The mysteries of time underpin not only the metaphorical dimension of the book but also its narrative structure. There are three main storylines presented in alternating chapters. The first consists of a series of writing exercises produced during a writers’ retreat at Lake Lyndon in 2019. Each is introduced by an instruction such as ‘Begin by putting the following words in a passage: bacon, horoscope, fox, conductor, lips, onion, brightly coloured bird.’ This device fragments what might otherwise have been a continuous narrative, giving the pieces the characteristics of a stream of memories and anchoring them in a particular time and place. The second storyline concerns a memory-impaired time traveller who has gone back to intervene in his own past. It is written in the second person present tense. This direct address draws the reader into the story, creating a flow of experience that is at once the present but also paradoxically the past. A third storyline consists of Paul’s entries in a journal during his residency in Sydney. It is thus a first-person narrative but one presented in a reverse chronological order. It begins with Anise’s revelation that she is pregnant and works back through their relationship until the point he first notices her among the scholars at the Centre for Time. This storyline also provides the intellectual substance of the book and the basic framework for Paul’s history. It represents the notion of time as a narrative stretching back into the past. Gradually, as these strands interweave, Paul’s predicament and its awful consequence becomes clear.

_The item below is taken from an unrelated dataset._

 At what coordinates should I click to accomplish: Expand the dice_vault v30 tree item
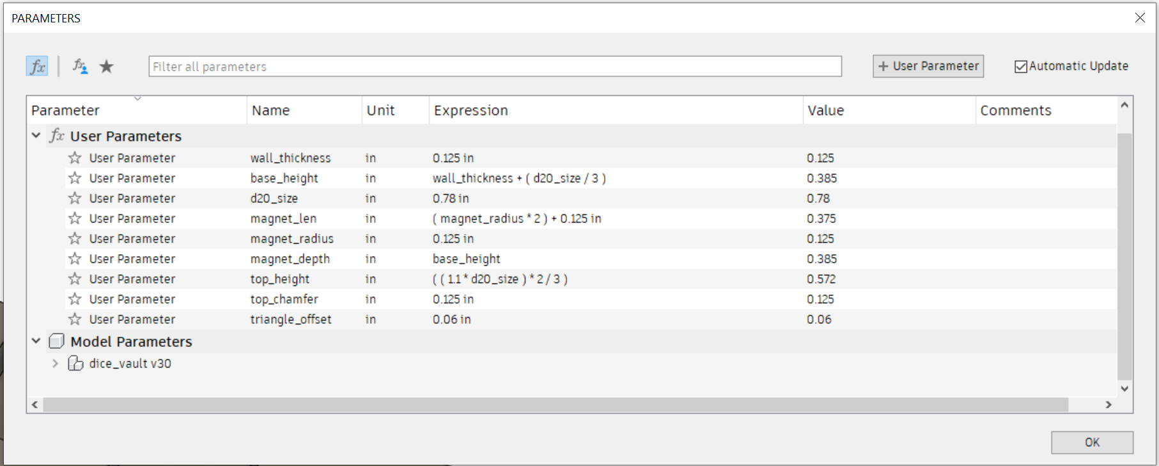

In many ways the book is a virtuoso performance, from its narrative and figurative structure to its intellectual heft and its stylistic precision. There is, for example, a section of a page or two that consists of dialogue between its two main characters without paragraphing, quotation marks or attributions. It takes considerable skill to make such an exercise even remotely comprehensible. What stops this book from being no more than an impressive tour de force is the skill of its storytelling and its profound humanity. Its primary theme is the crippling effects of guilt and the possibility of redemption.
These days our literary novels often get called brilliant. Entanglement—shortlisted for the 2022 Jann Medlicott Acorn Prize for Fiction in the Ockham Book Awards—is a rare example where the epithet is deserved.
CHRIS ELSE is a writer and reviewer. His most recent novel is Waterline (Quentin Wilson Publishing 2019). He lives in Dunedin.
pam henson says
Absolutely agree with this review. I read the book twice in order to catch up with bits I had missed the first time, to enjoy the language, to appreciate the skilled interweaving of narratives. As a scientist Chris Else is in a position to understand the scientific concepts that underlie the novel, and personally I had a struggle to comprehend them. But then there was the excitement of recognising in the story the scientific principles just discussed. Brilliant book, great review.